The ICSID short circuits State immunity from suit obstacles by allowing private entities to protect the investments they made in a foreign country. Complaints covered could include improper expropriation of the investment or unfair treatment, either through violation of most-favored-nation or national treatment principles. Thus, Article 25 of the ICSID Convention: “The jurisdiction of the Center shall extend to any legal dispute arising directly out of an investment, between a Contracting State (or any constituent subdivision or agency of a Contracting State designated to the Center by that State) and a national of another Contracting State, which the parties to the dispute consent in writing to submit to the Center. When the parties have given their consent, no party may withdraw its consent unilaterally.”
ICSID proceedings are self-contained: no appeals to local courts, no diplomatic protection, and once ICSID is engaged all other remedies are deemed excluded. The ICSID Convention obliges each contracting State to recognize and enforce pecuniary obligations imposed by awards of ICSID tribunals as if they were final judgments of the State’s own courts. Note that State immunity may still hold but then that State will have to answer for a possible treaty violation.

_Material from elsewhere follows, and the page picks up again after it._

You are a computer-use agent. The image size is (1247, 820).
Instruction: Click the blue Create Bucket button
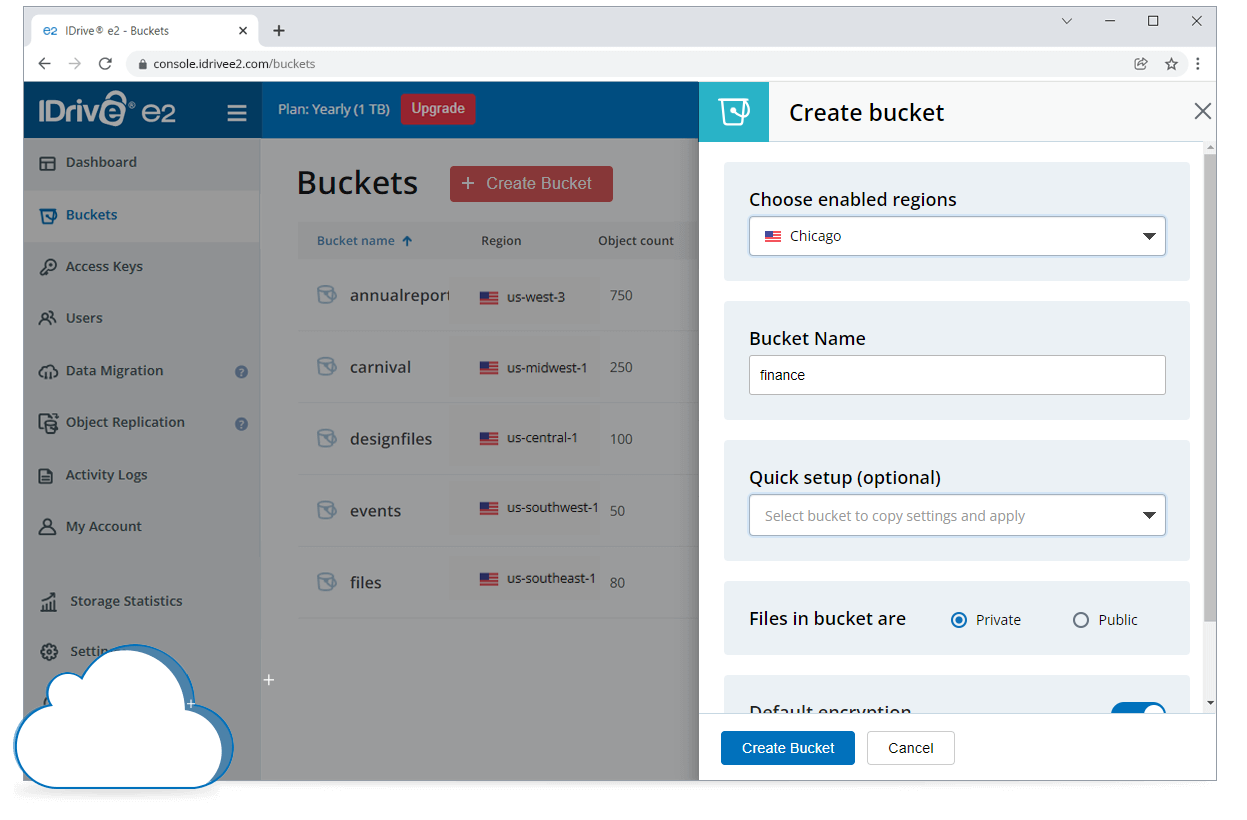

Bilateral investment treaties (BITs) may also provide an opening for recovery of damages. BITs will normally contain an “Investor-State Dispute Settlement (ISDS)” clause, which essentially allows foreign investors to sue a government for discriminatory practices.
The Philippines, for example, has entered into several BITs with ISDS clauses, amongst them the 2000 investment agreement with India. Aside from the Article IX (i.e., the ISDS clause), there is also: Article III.1 — “Each Contracting Party shall encourage and create favorable conditions for investors of the other Contracting Party to make investments in its territory, and admit such investments in accordance with its laws and policy.”
Furthermore, Article VI provides: “Investors of one Contracting Party whose investments in the territory of the other Contracting Party suffer losses owing to war or other armed conflict, a state of national emergency or civil disturbances in the territory of the latter Contracting Party shall be accorded by the latter Contracting Party treatment, as regards restitution, indemnification, compensation or other settlement, no less favorable than that which the latter Contracting Party accords to its own investors or to investors of any third State.”
Admittedly, a government can argue that its policies equally apply to both foreign and local companies, and that the latter suffered equally as well. A counter to this argument would be to charge the government as having violated the international “minimum standard of treatment,” which allows for greater and more effective protection to foreign investors than would have been available under Philippine domestic law.
In terms of holding governments accountable, the law and tribunals are certainly there.
Jemy Gatdula is a Senior Fellow of the Philippine Council for Foreign Relations and a Philippine Judicial Academy law lecturer for constitutional philosophy and jurisprudence.